Penyelidikan arkeologis di beberapa tempat mendapatkan keterangan, banjir melanda daerah yang memang sangat luas, yakni membentang 600 km dari utara ke selatan dan 160 km dari barat ke timur. Banjir itu telah menenggelamkan sedikitnya empat kota masyarakat Sumeria kuno, yakni Ur, Erech, Shuruppak dan Kish.
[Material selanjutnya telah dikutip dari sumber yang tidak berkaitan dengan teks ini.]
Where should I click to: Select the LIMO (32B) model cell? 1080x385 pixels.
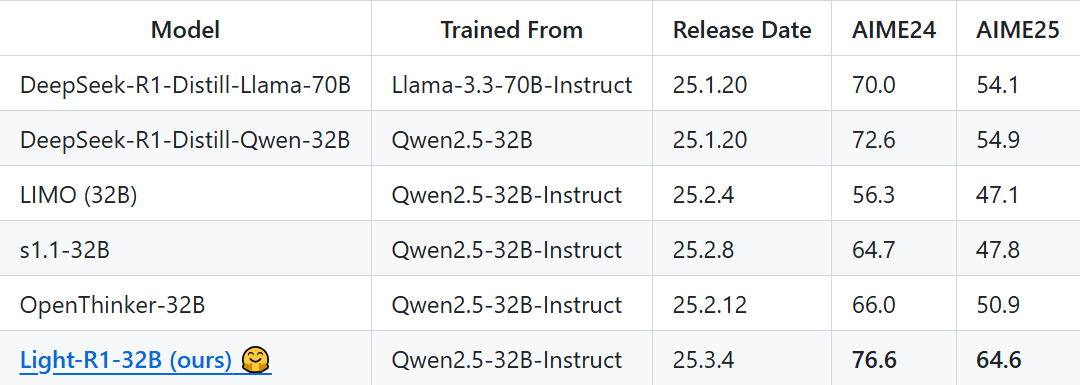click(x=79, y=195)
Terbukti, banjir itu tidak melanda seluruh dunia, tetapi hanya melanda wilayah yang didiami ummat Nabi Nuh. Daerah lain yang bukan wilayah ummat Nabi Nuh tidak terlanda banjir. Hasil penyelidikan para arkeolog tersebut sesuai dengan firman Allah dalam Al-Quran, bahwa Ia hanya membinasakan masyarakat suatu negeri yang telah diutus seorang Rasul kepada mereka, lalu mereka mengingkarinya. Negeri lain tidak. "Dan tidaklah Rabbmu membinasakan kota-kota sebelum Dia mengutus di ibukota itu seorang rasul yang membacakan ayat-ayat Kami kepada mereka; dan tidak pernah (pula) Kami membinasakan kota-kota; kecuali penduduknya dalam keadaan melakukan kezhaliman. (Surat Al-Qashash ayat59)
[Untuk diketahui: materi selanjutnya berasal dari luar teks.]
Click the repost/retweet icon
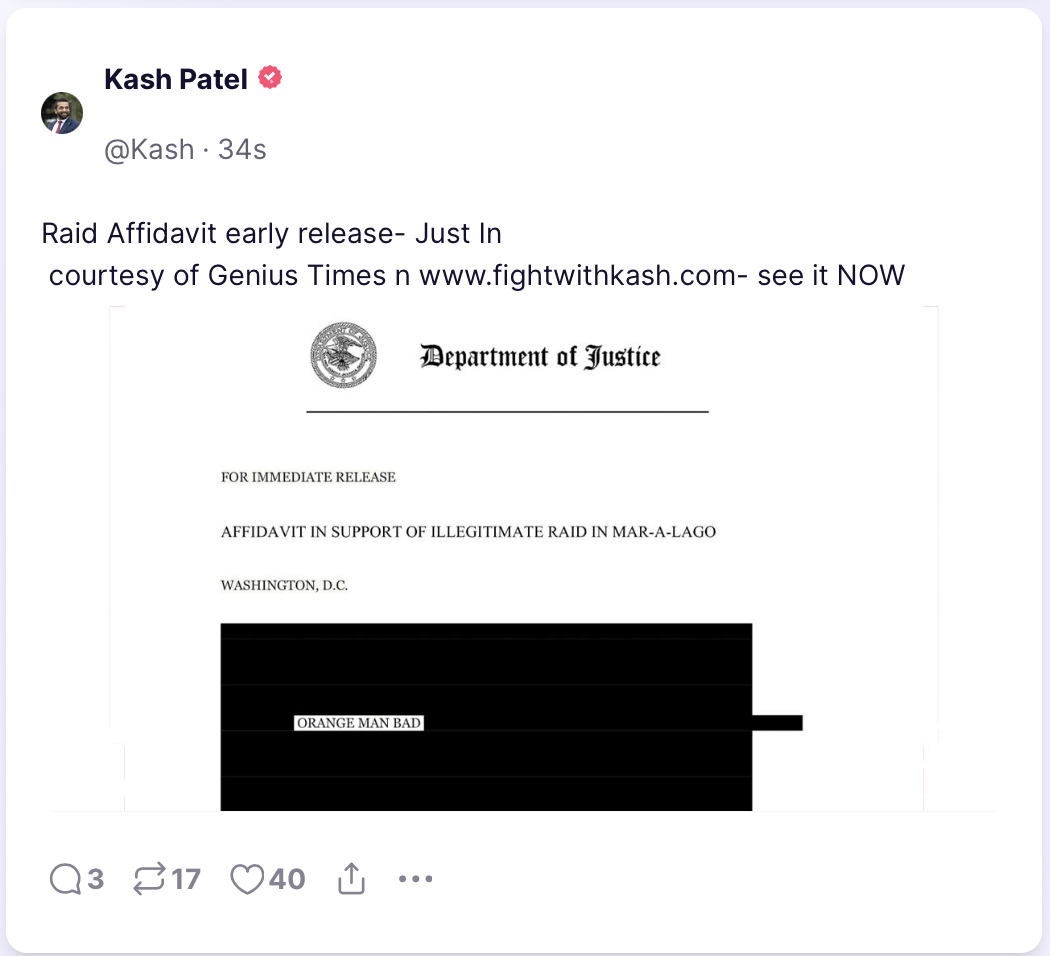1050x956 pixels. (150, 878)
Dalam Al-Quran diriwayatkan, Allah memerintahkan Nabi Nuh untuk mengangkut masing-masing hewan sepasang (jantan dan betina) ke dalam bahteranya: Hingga apabila perintah Kami datang dan dapur telah memancarkan air, Kami berfirman: "Muatkanlah ke dalam bahtera itu dari masing-masing binatang sepasang (jantan dan betina), dan keluargamu kecuali orang yang telah terdahulu ketetapan terhadapnya dan (muatkan pula) orang-orang yang beriman". Dan tidak beriman bersama dengan Nuh itu kecuali sedikit. (Surat Hud ayat 40).
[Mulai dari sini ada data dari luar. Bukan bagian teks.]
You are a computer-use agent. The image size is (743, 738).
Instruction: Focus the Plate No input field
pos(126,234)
Pertanyaan yang mungkin muncul, apakah seluruh hewan di muka bumi ini dinaikkan ke kapal Nabi Nuh? Para ahli kitab dari kalangan Kristen menafsirkan, seluruh hewan yang ada di muka bumi, masing-masing sepasang, dinaikkan ke kapal Nabi Nuh. Sebab, seperti dikatakan di awal, dalam kitab mereka dikatakan banjir terjadi secara global. Jadi yang harus diselamatkan pun harus seluruh spesies makhluk hidup yang ada di muka bumi ini.

Penafsiran seperti itu jelas membingungkan mereka sendiri. Pertama, pengikut Nabi Nuh sangat sedikit —karena kebanyakan mereka ingkar. Dengan tingkat ilmu pengetahuan dan teknologi yang sangat rendah serta personil mereka yang sangat sedikit, bagaimana caranya mereka mengumpulkan ribuan atau ratusan ribu spesies makhluk hidup yang ada di muka bumi ini?

Berarti harus ada pengikut Nabi Nuh yang dikirim ke berbagai penjuru dunia, lalu membawa pulang ribuan spesies yang mereka temui dengan bahtera yang sangat besar. Ada pengikut Nabi Nuh yang dengan sebuah bahtera besar dikirim kutub utara dan selatan untuk membawa sepasang beruang kutub, sepasang burung pelikan, sepasang anjing laut dan berbagai hewan kutub lainnya, lalu semua itu dibawa pulang negeri mereka.

Juga harus ada satu ekspedisi bahtera yang dikirim ke benua Amerika untuk membawa sepasang bison, sepasang harimau, sepasang beruang, sepasang ular anaconda, sepasang lintah, sepasang ikan piranha, sepasang sapi, sepasang cheetah, sepasan kambing, sepasang burung nasar, sepasang serigala, sepasang kutu anjing, serta sepasang ribuan spesies hewan lainnya dari benua itu.

Berapa tahun yang mereka butuhkan untuk dapat mengumpulkan semua hewan itu? Berapa banyak makanan hewan yang harus mereka siapkan? Bagaimana mereka bisa membedakan kutu jantan dan kutu betina? Ada berapa ribu kandang yang harus mereka siapkan di bahtera agar para hewan itu tidak saling memangsa?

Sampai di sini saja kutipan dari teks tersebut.